Technical talking point: The price of everything

Published date:
Thursday, February 7, 2008

It probably goes without saying that price is the most important aspect of analysing a share or market, at least for technical analysis or charting. Yet in many ways, though chartists stare at charts, the detail of what they look at is often ignored.

Of charts’ many guises, the simplest may be a plot of the daily closing price on which optionally each close is joined by a line. For a long time, little else was available to those not privy to intra-day data from the London Stock Exchange’s Official List or other such tomes.

Bar charts now offer a fuller answer. They depict the high-to-low range for the time interval in the shape of a vertical line on which two notches are made, one on the left of the range for the opening price of the day (or time interval as bar charts are also used for intra-day time intervals and for weekly and monthly charts) and one on the right to denote the closing price.

The Japanese have been using charts since the 1700s to plot rice prices, and developed the candlestick approach.
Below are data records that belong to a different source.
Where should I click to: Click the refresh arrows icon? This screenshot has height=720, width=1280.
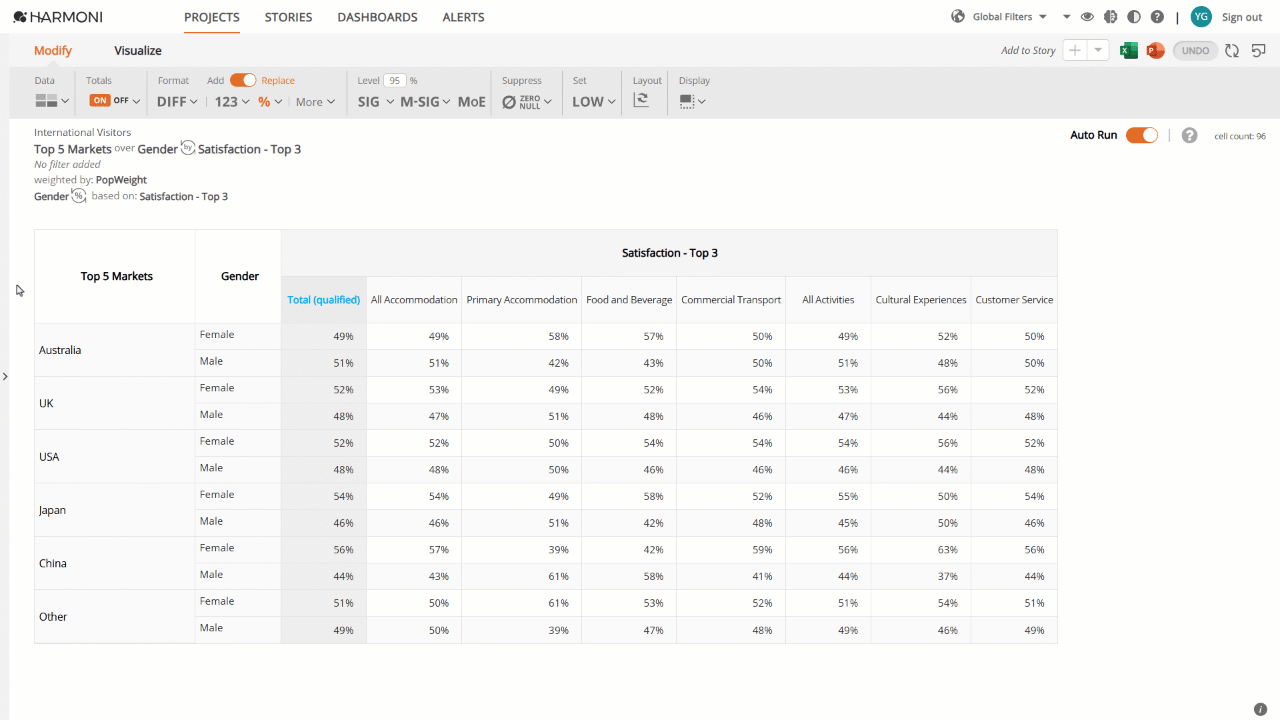[x=1232, y=51]
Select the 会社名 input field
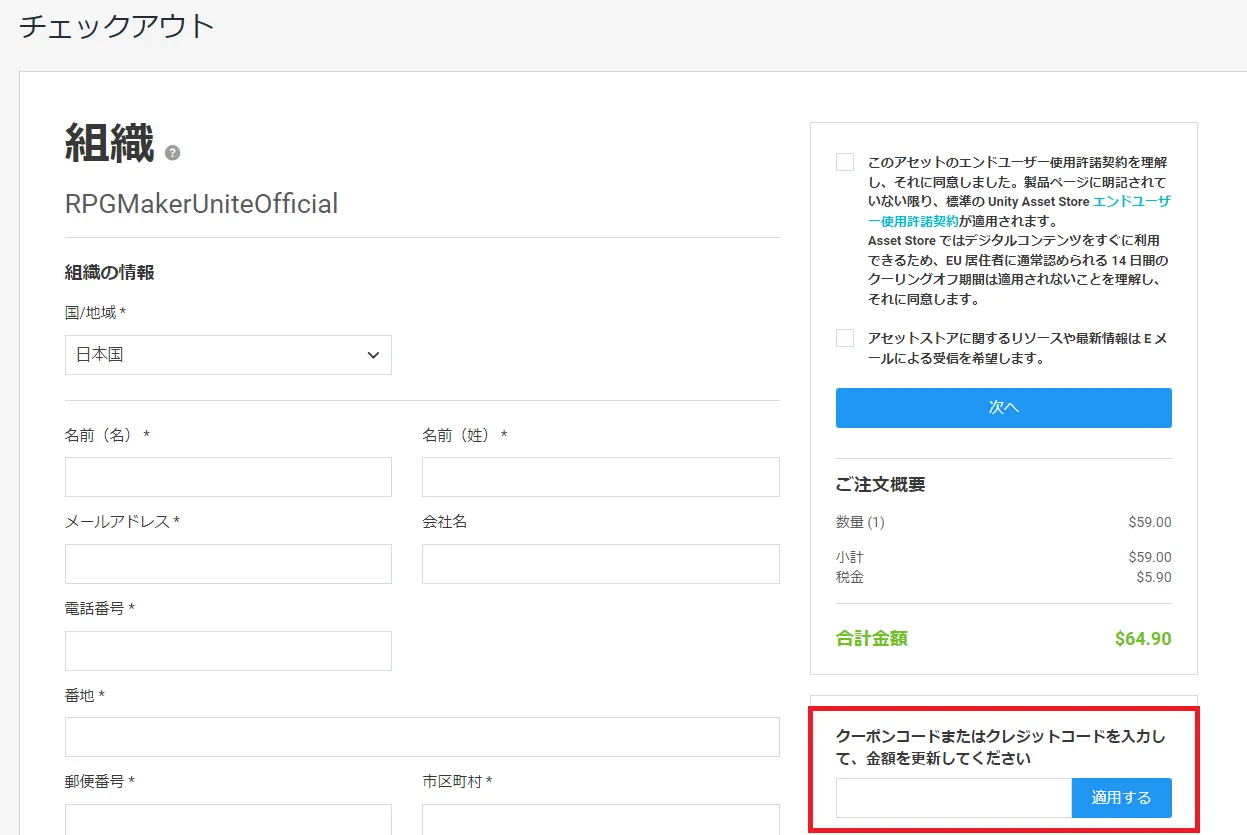1247x835 pixels. [x=600, y=564]
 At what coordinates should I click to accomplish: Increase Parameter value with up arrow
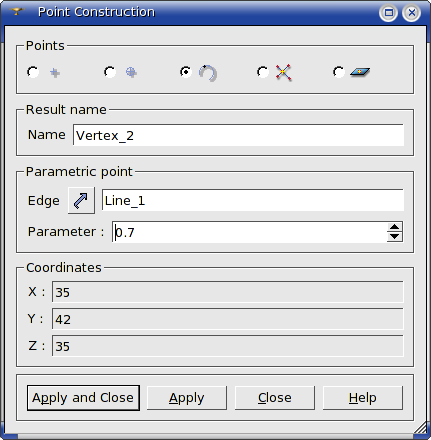click(x=395, y=227)
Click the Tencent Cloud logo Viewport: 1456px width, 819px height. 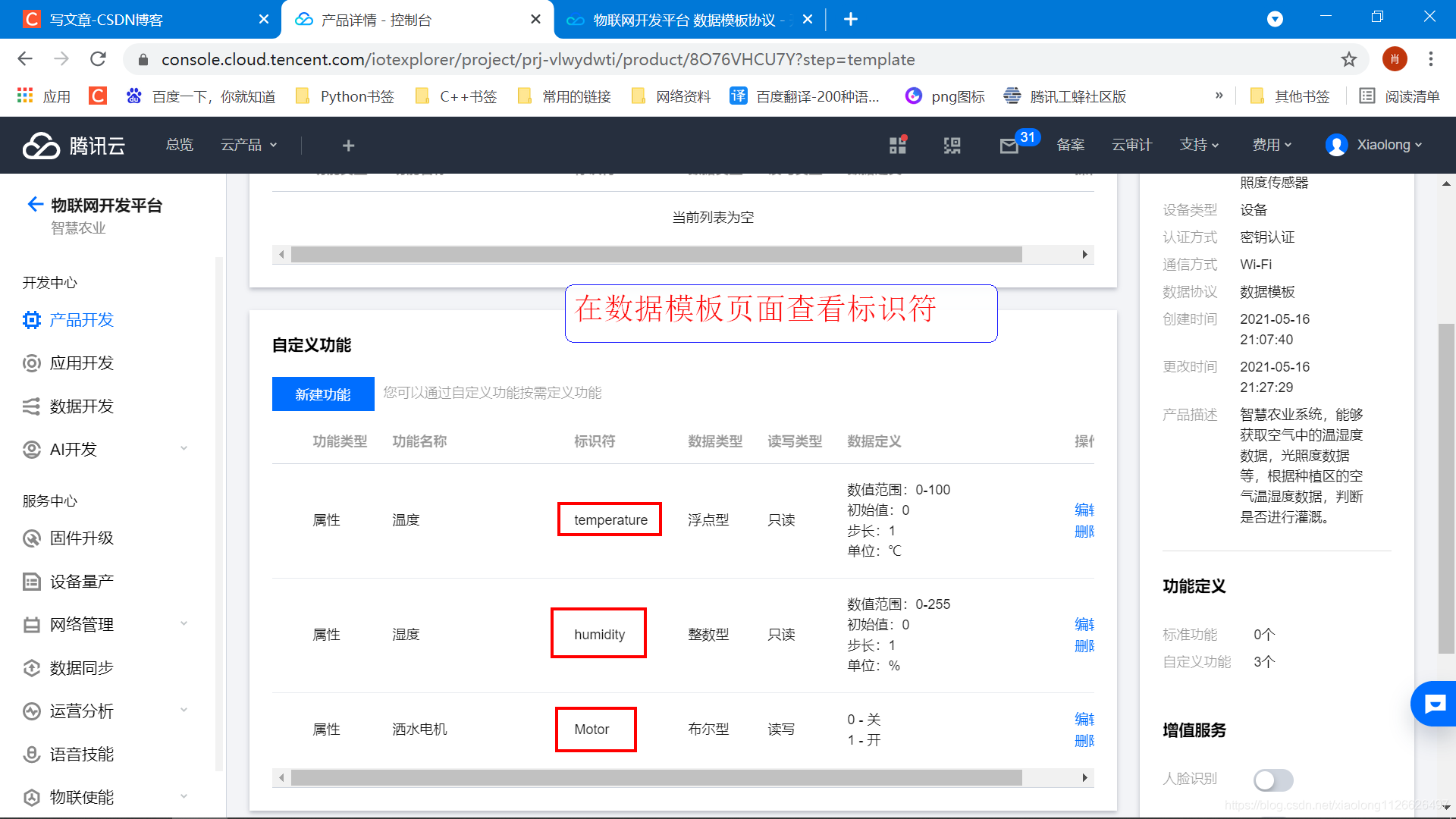click(74, 145)
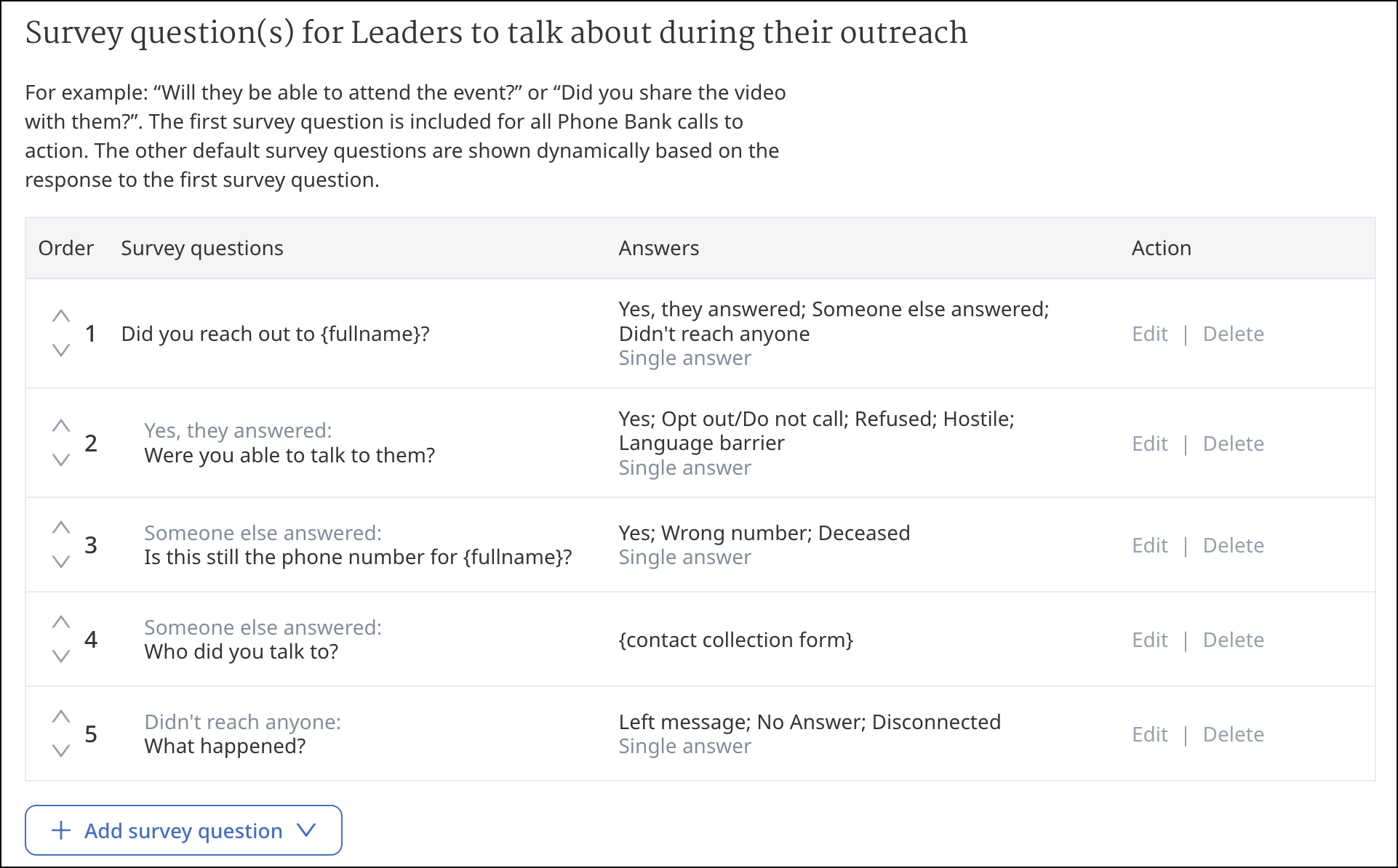Edit the "Who did you talk to?" question
The height and width of the screenshot is (868, 1398).
pyautogui.click(x=1149, y=640)
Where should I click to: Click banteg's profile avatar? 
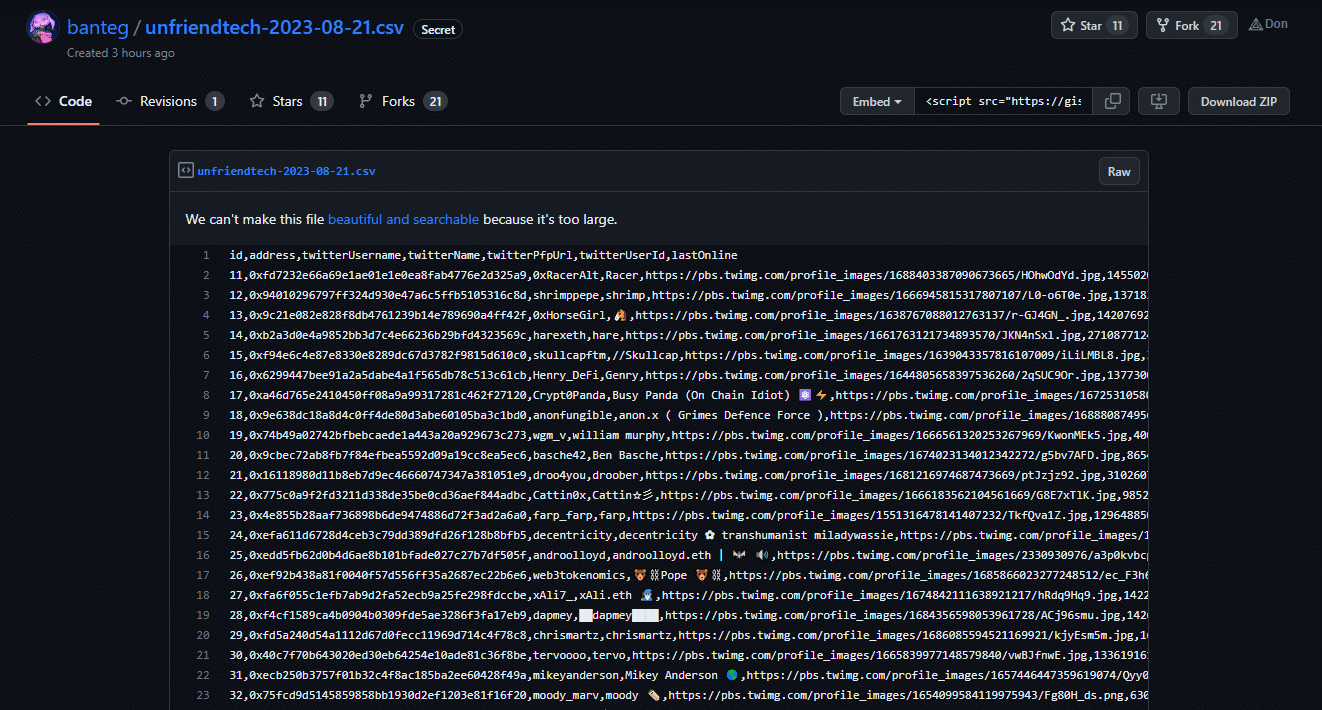[x=43, y=28]
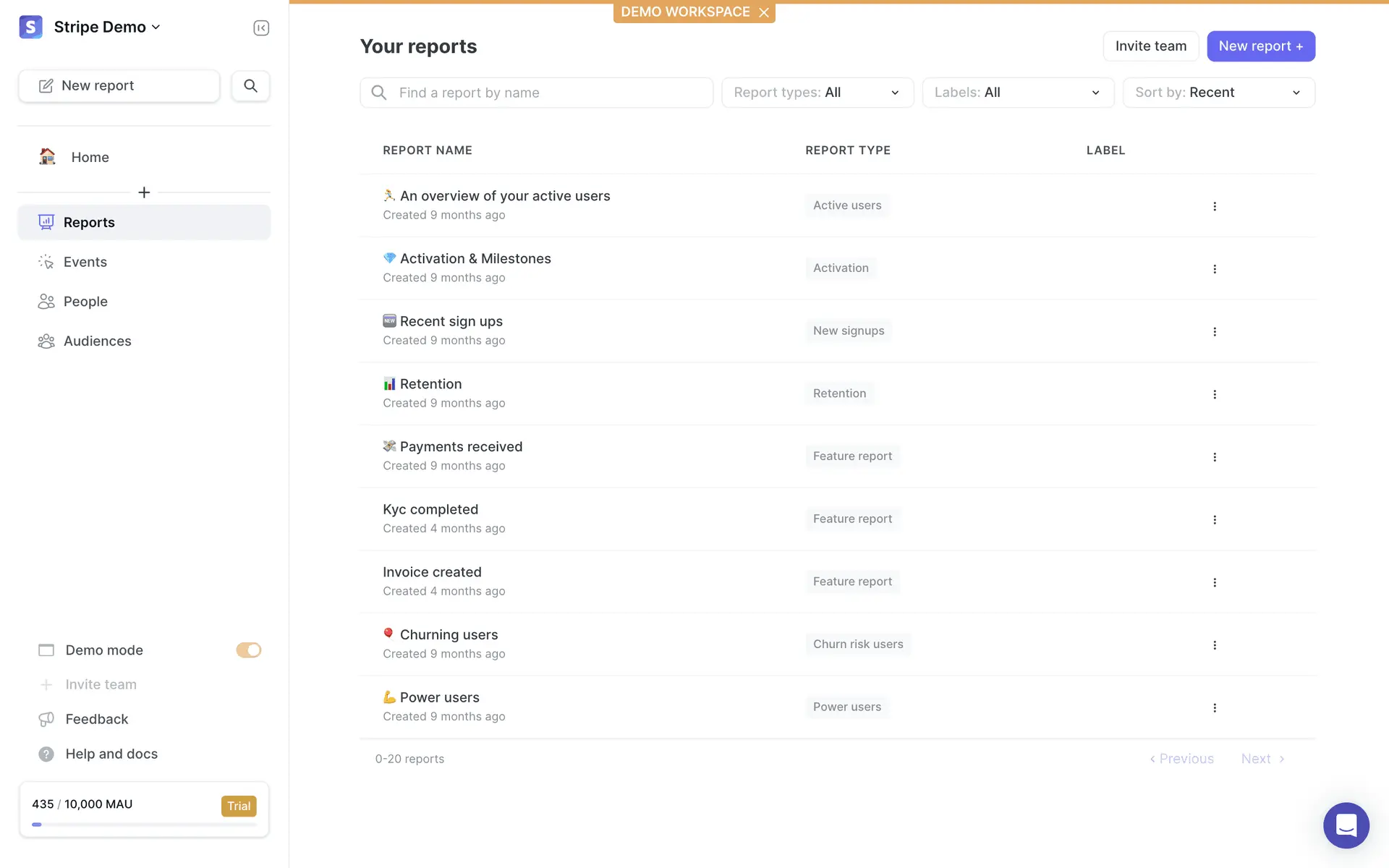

Similar to bar charts, the range of the vertical bar between the open and close notches is made fatter to form the body of a candle, which traditionally is either coloured in if the close is below the open or left vacant if the close is above the open. The activity outside this open-to-close range remains a thin vertical line, which can be either above or below the ‘candle body’ or both. These lines are called the wicks.

Both bar charts and candlestick charts offer the opportunity to determine on a bar-by-bar basis whether there is a surplus of buying pressure or selling is overcoming demand.

There are many candle patterns and now some computer programs can be used to label them or search for them, as Sharescope has done in my example chart.

Simply by looking at the candle pattern or the price bar and its corresponding close level you can pretty accurately know what happened that day. Did the close occur near the top of the bar or near the low of the day? Was the range of the day large or narrow? How did the range relate to recent days’ activity? All these questions will help to illuminate what is actually going on.

While simple line charts are easy on the eye and have their place in providing a general analysis of trend, they risk placing too much emphasis on a single price – the close. A more detailed plot can be very valuable. Taking the time to examine the daily interplay in this way is time well spent.